Arsenic biomineralization by iron oxidizing strain ( Ochrobactrum sp.) isolated from a paddy soil in Hunan, China

The biogeochemistry of iron (Fe) could affect arsenic (As) fate and change its availability. Fe(II) oxidation mediated by Fe oxidizing bacteria (FeOB) has the potential for As contamination remediation due to the formation of biogenic minerals. However, microbial Fe(II) oxidation coupled with the immobilization of As and the effect of FeOB on As remediation in soils has not been thoroughly investigated. In this study, a FeOB was isolated from a paddy soil and identified as Ochrobactrum sp. EEELCW01. The kinetics reactions were used to investigate how biological and chemical reactions were involved in the Fe(II)‐NO 3 − ‐FeOB system. Microbial Fe(II) oxidation coupled As mineralization, as well as its application in As contaminated paddy soils was studied.

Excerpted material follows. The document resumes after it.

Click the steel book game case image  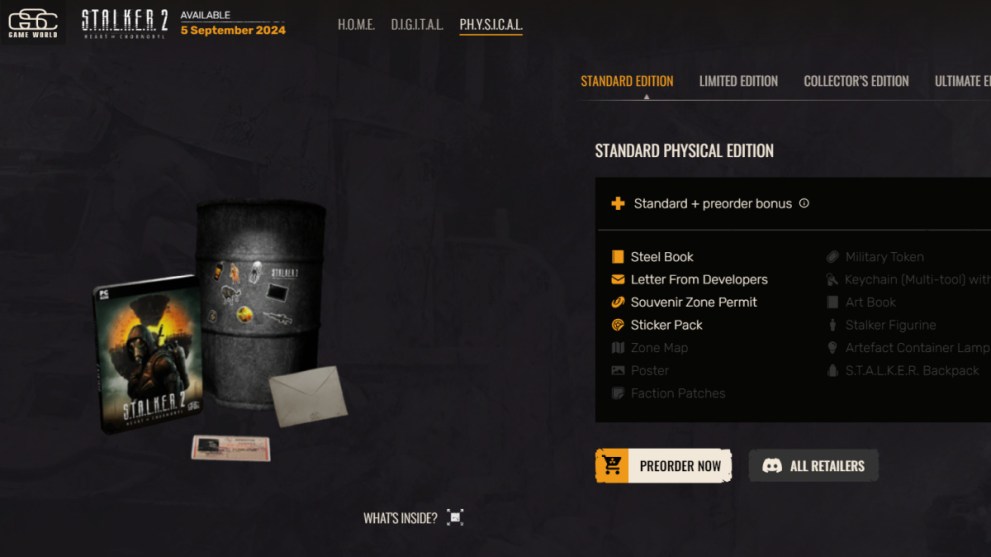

The results suggested that biological pathway contributed to the Fe(II) oxidation and NO 3 − reduction in the whole process, in which the chemical Fe(II) oxidation by biogenic NO 2 − was involved. Meanwhile, Fe(II) facilitated the reduction of NO 2 − while inhibited the reduction of NO 3 − . Adding 2% or more bacteria led to a significant removal effect for aqueous As, resulting in the formation of lepidocrocite and two As‐containing minerals (angelellite, loellingite). With the simultaneous application of FeOB and NO 3 − , the available As content in soils decreased by 37.6% and stabilized at 0.80 mg kg −1 finally. In addition, the immobilization showed long‐term effect compared to the treatment with Fe(II) or NO 3 − alone. The study proved that the isolated FeOB had a significant ability for As mineralization and immobilization, which provided theoretical and application basis for the remediation of As contaminated soils.